What to do:
After locating the line that contains "Task: Select the 成本價 cell", give that line and all the rest through the end of the entries again exactly, leaving the pictures out.

Materials provided:
-- Opening Marker --
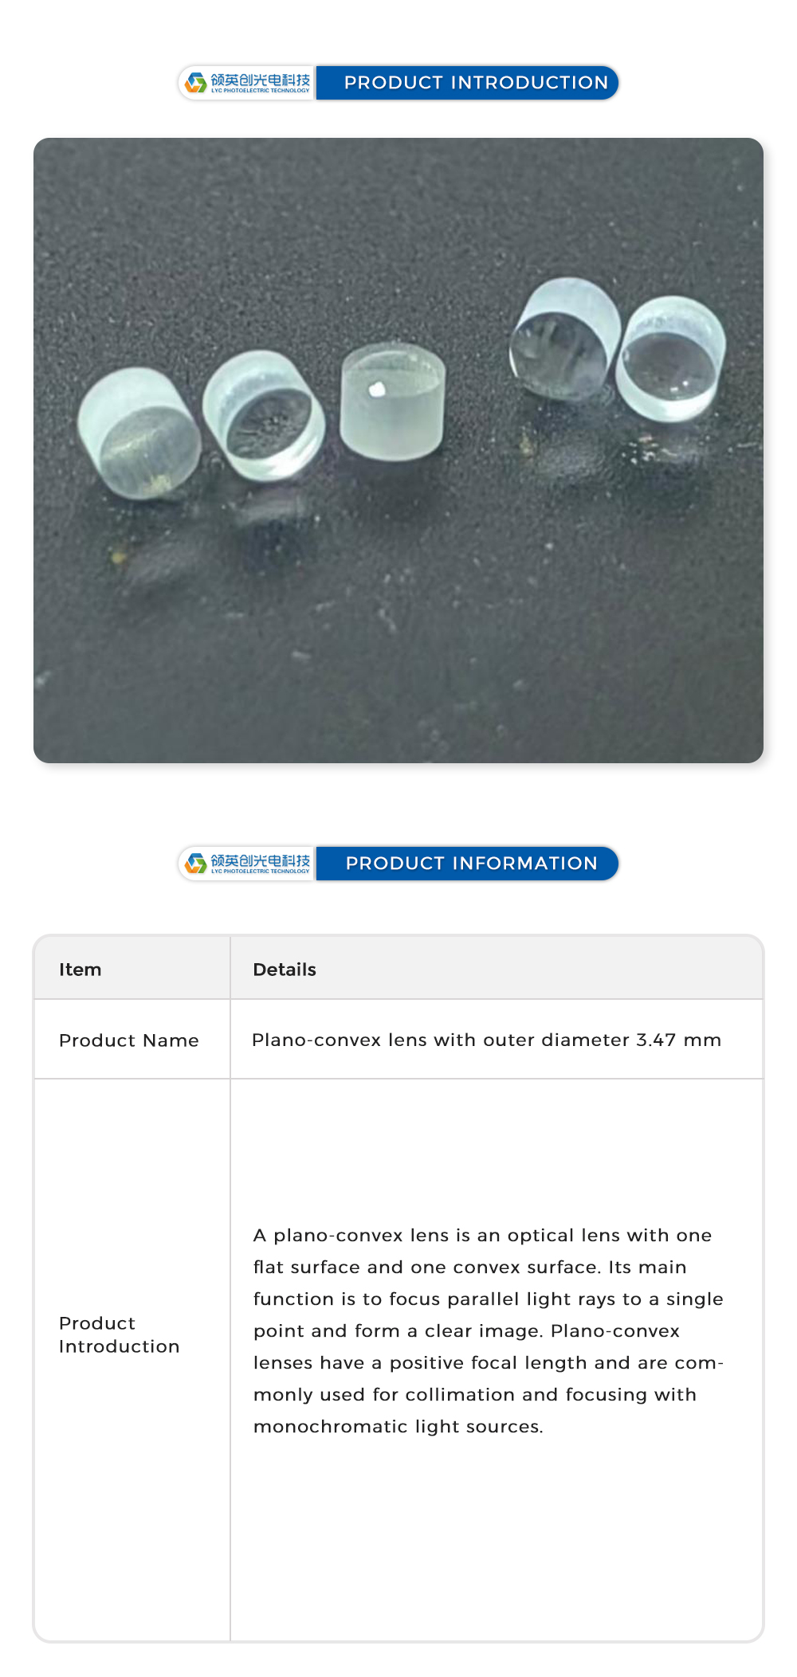Select the second lens from the left
Screen dimensions: 797x1677
264,415
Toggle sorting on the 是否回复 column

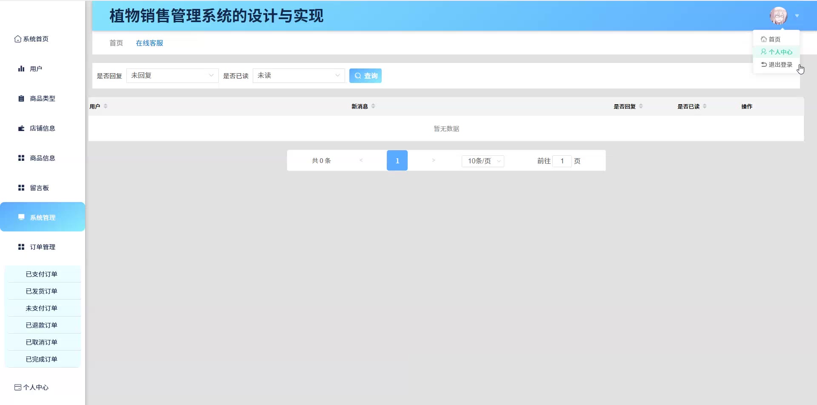pos(641,106)
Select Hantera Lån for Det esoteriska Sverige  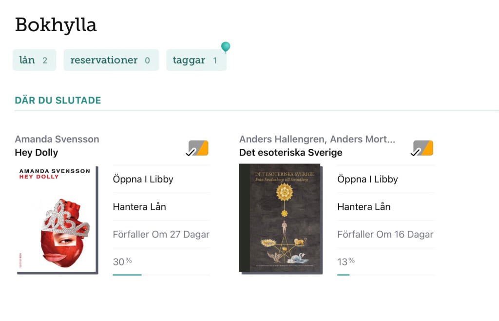tap(364, 207)
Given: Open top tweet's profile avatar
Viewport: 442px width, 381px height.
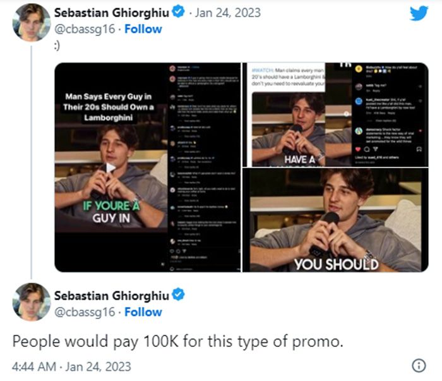Looking at the screenshot, I should tap(32, 22).
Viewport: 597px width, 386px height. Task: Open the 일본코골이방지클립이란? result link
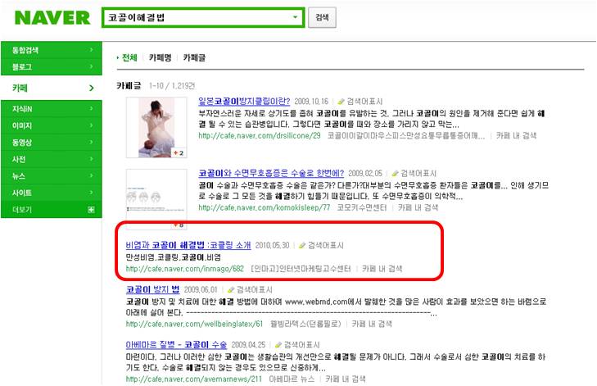[x=244, y=102]
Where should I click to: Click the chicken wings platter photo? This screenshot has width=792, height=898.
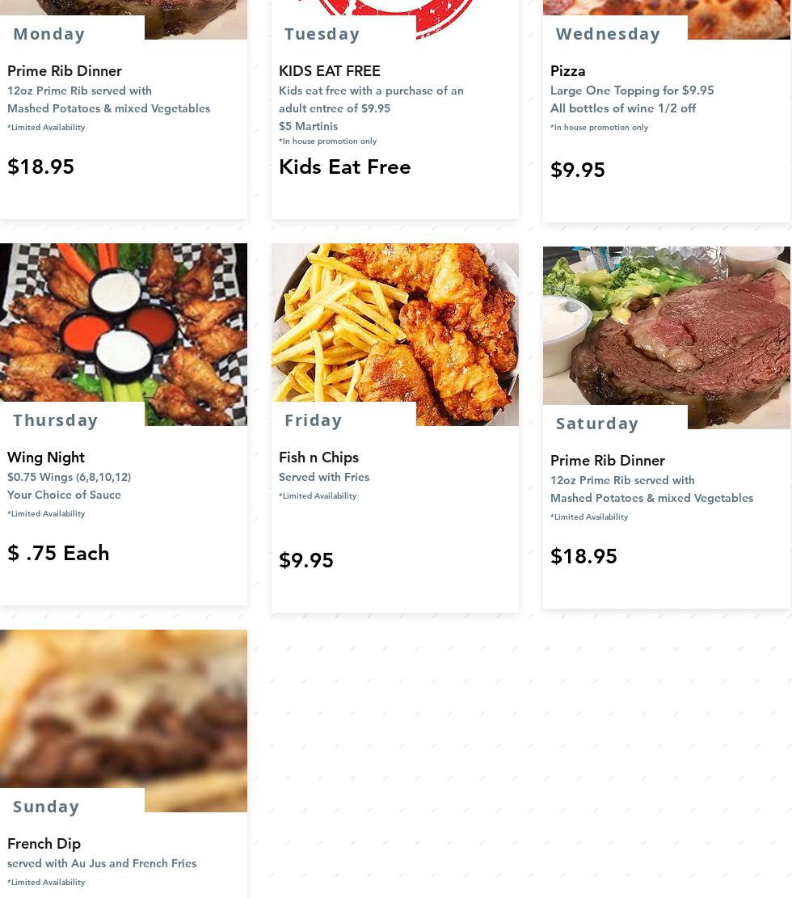(x=123, y=323)
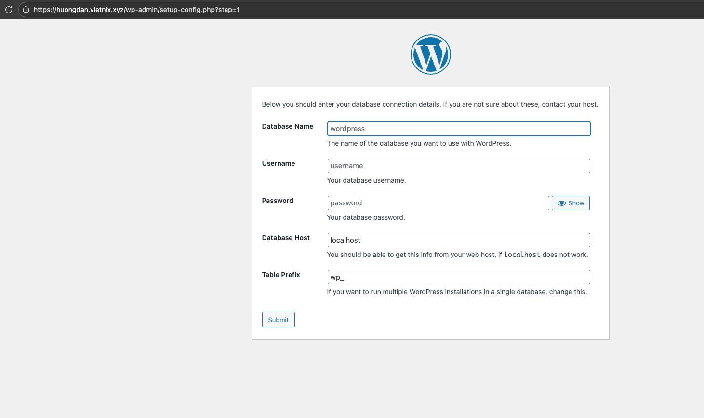
Task: Click the "Your database password." hint text
Action: click(366, 217)
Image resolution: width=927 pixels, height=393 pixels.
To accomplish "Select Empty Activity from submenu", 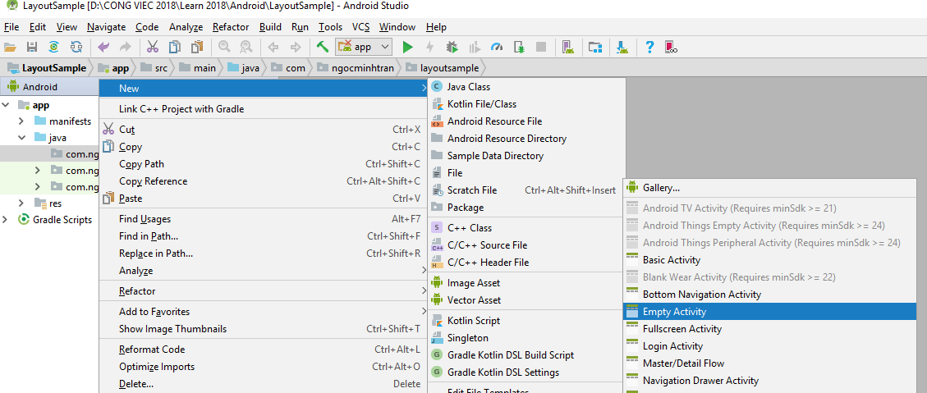I will point(674,312).
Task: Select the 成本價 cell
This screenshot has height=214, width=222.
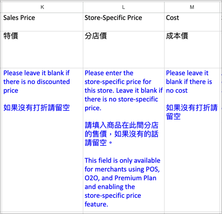Action: tap(192, 49)
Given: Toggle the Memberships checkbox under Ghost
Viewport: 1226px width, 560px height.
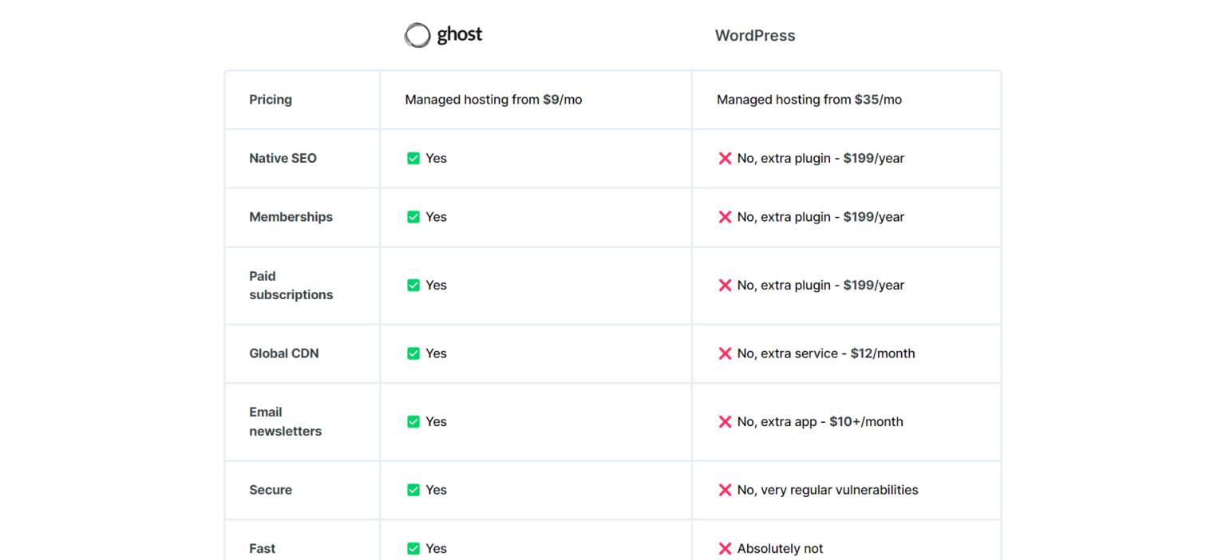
-- Closing Marker --
Output:
Task: Select the 成本價 cell
This screenshot has height=214, width=222.
Action: tap(192, 49)
Given: Toggle the Memberships checkbox under Ghost
Viewport: 1226px width, 560px height.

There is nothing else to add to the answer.